Buzz's jaw dropped. "But Captain—"
"No buts," she stated. "I won't have you working on this on your vacation. I'm not trying to diminish the seriousness of the matter, believe me, but you've all more than earned this time off. The data will be there when we return, in the mean time, SIS can follow up. We've increased security. We've done our due diligence, gentlemen."
Provenza was looking skyward. "I cannot believe that I am about to say this." He took a deep breath, seemingly drawing strength. "The Captain is right." He grimaced, as though admitting it was physically painful. "There isn't a lot we can do right now. Wracking up more overtime following leads which may, or may not, lead us anywhere, isn't going to do anyone any favors. We'll wrap up what we need to do tonight. I will check in with SIS for a progress report each day."
Sharon exchanged look with Andy that might have been amused. He shrugged at her and shook his head before focussing on his partner. "You feeling okay?"
Provenza glared at him. "Do you want to go there now?"
"Probably not." Flynn folded his hands in front of him. "Okay so, I'll take the Captain home. Then see what kind of mess SIS made of my yard."
"We won't be here much longer," Provenza nodded. "Right Buzz?"
"I suppose not." The younger man looked unhappy at having someone else handle the video footage. "I'll get the requests filled out and sent to the proper individuals." He sighed. "This holiday season just keeps getting worse and worse."

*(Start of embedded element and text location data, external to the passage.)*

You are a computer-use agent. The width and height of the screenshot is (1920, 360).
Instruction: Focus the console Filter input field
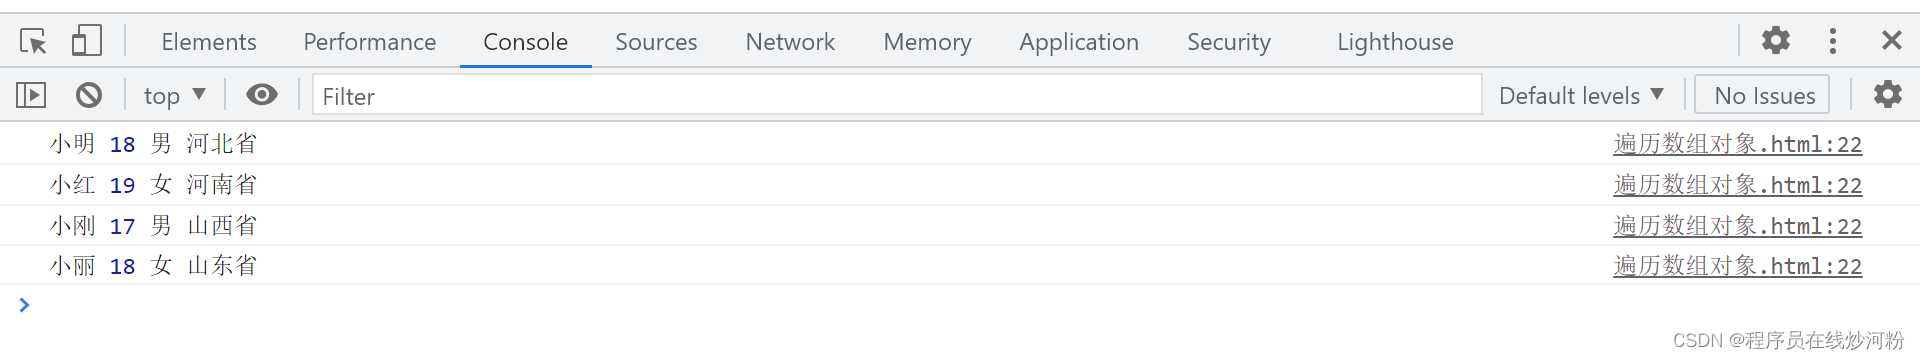click(x=897, y=95)
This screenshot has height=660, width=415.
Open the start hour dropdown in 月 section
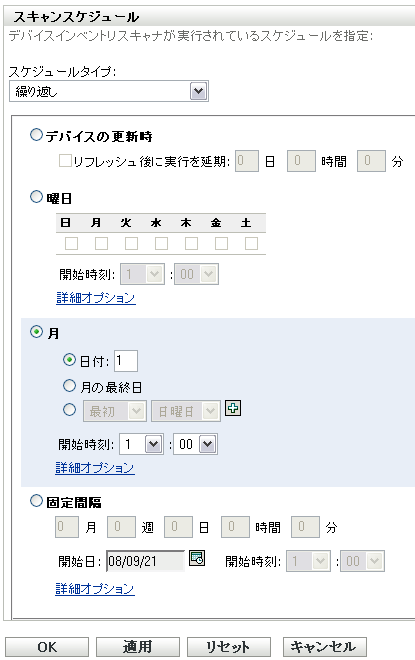point(141,444)
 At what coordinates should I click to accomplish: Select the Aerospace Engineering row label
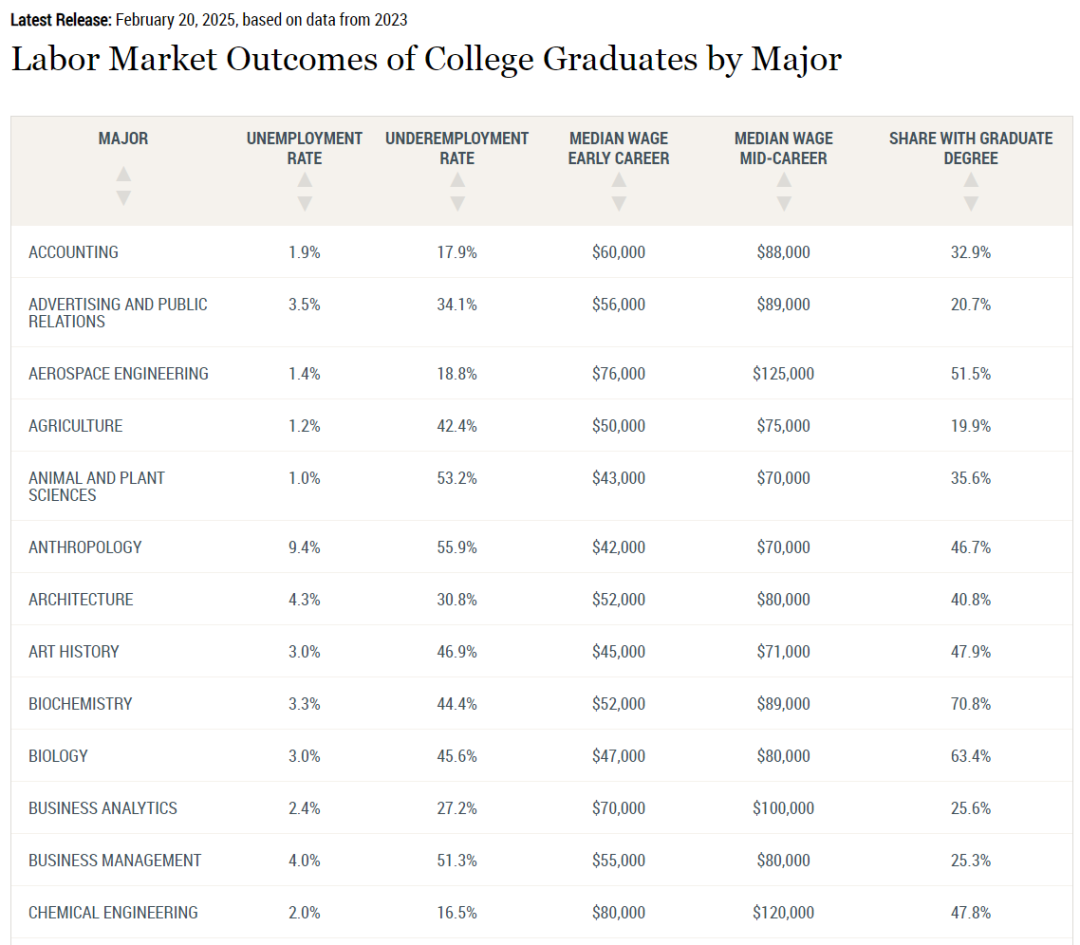click(118, 373)
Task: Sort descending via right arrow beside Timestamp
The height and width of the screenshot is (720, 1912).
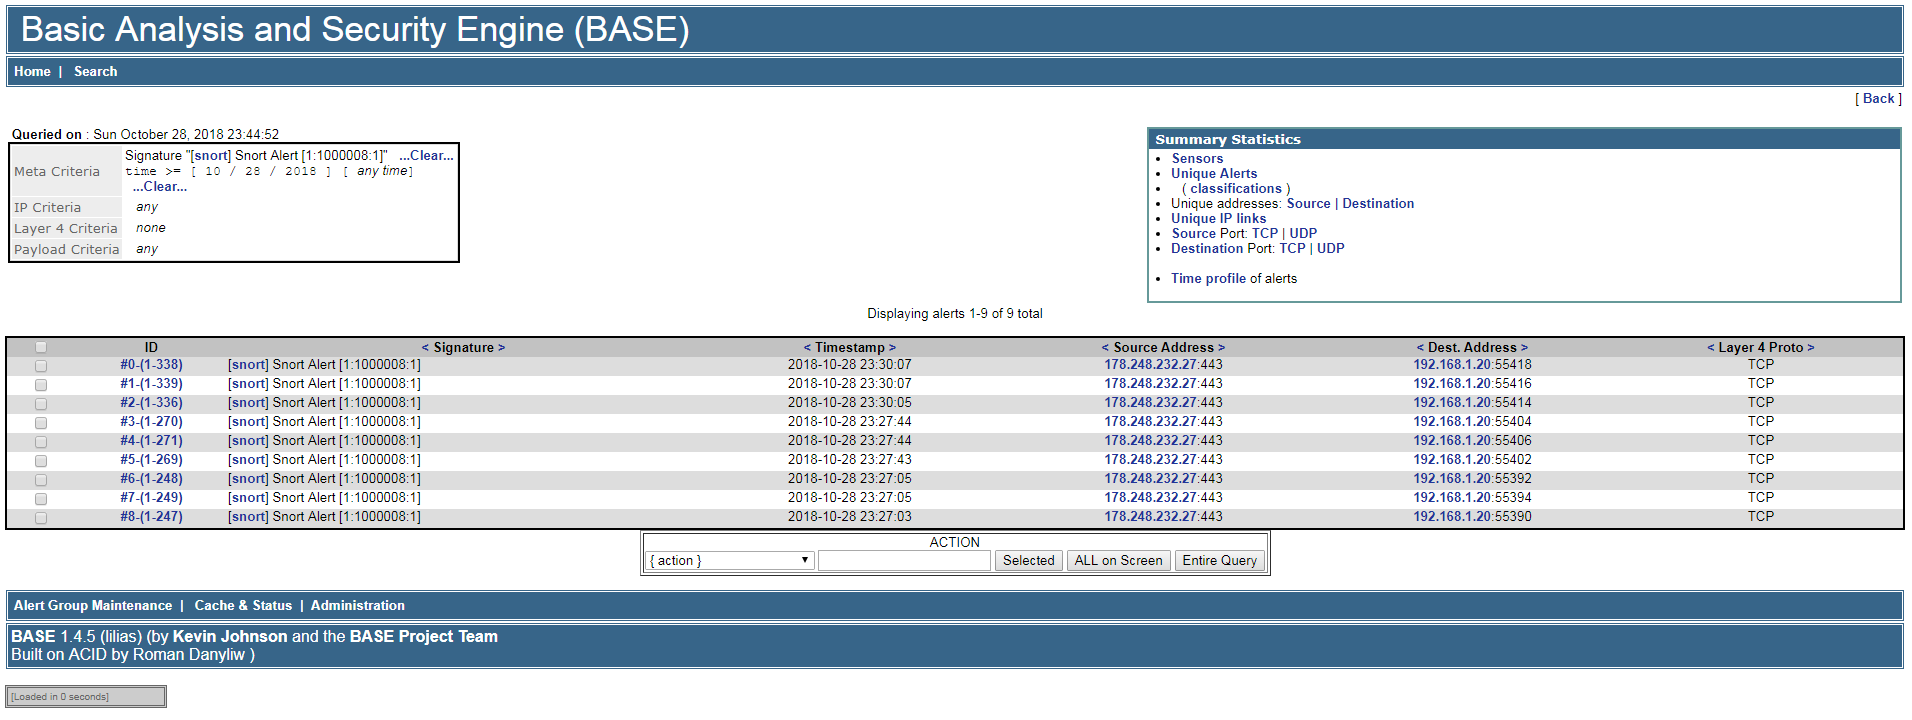Action: pyautogui.click(x=892, y=348)
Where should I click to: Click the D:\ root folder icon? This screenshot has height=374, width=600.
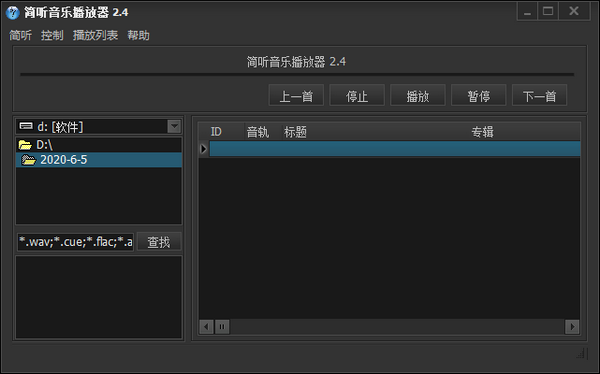tap(25, 145)
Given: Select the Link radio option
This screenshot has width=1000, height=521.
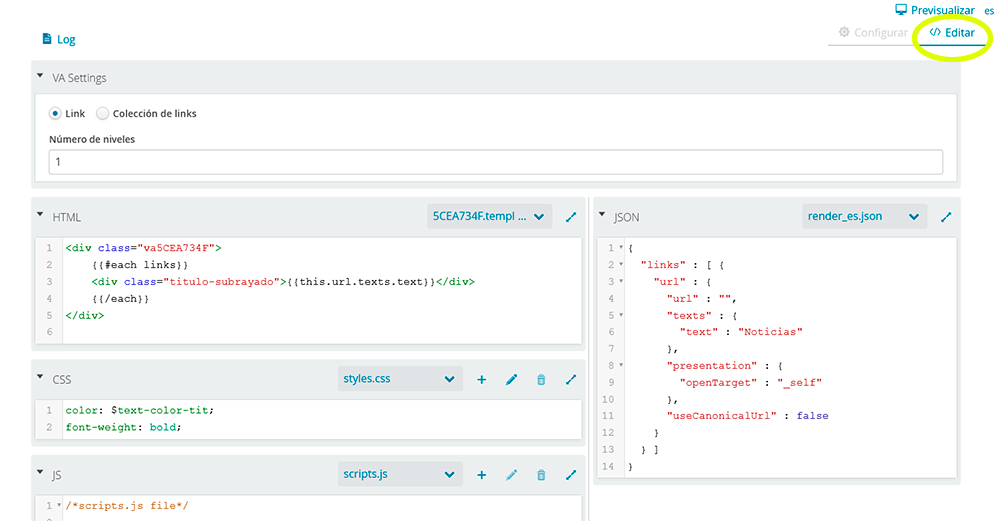Looking at the screenshot, I should click(x=55, y=113).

"Thank you all." Sharon lifted her purse again. "I am sorry, Buzz," she stopped next to him and placed a hand on his shoulder.
"No ma'am," he replied with a sad smile. "I'm sorry. This shouldn't be happening at all."
She gave his shoulder a squeeze before she joined Flynn again. "I'm trusting you to not let either of them stay too late," she told Provenza, speaking of Buzz and Tao.
"I'm not leaving until they leave," he stated, "and there's a comfortable chair waiting for me, so we will be out of here just as quickly as I can arrange it."
"I woke him up," Flynn smirked.
"Oh." She pressed her lips together to keep from smiling. "I see. Hm. Then I appreciate your attention all the more, Lieutenant."
Andy chuckled as he led her out. "If nothing else, the two of you keep everything interesting."
Sharon waited until they were in the elevator to tilt her head at him with a small smile. "I didn't think I needed Lieutenant Provenza's assistance in making things interesting for you."
"That you don't, Captain. That you don't." He flashed a heated glance at her and winked.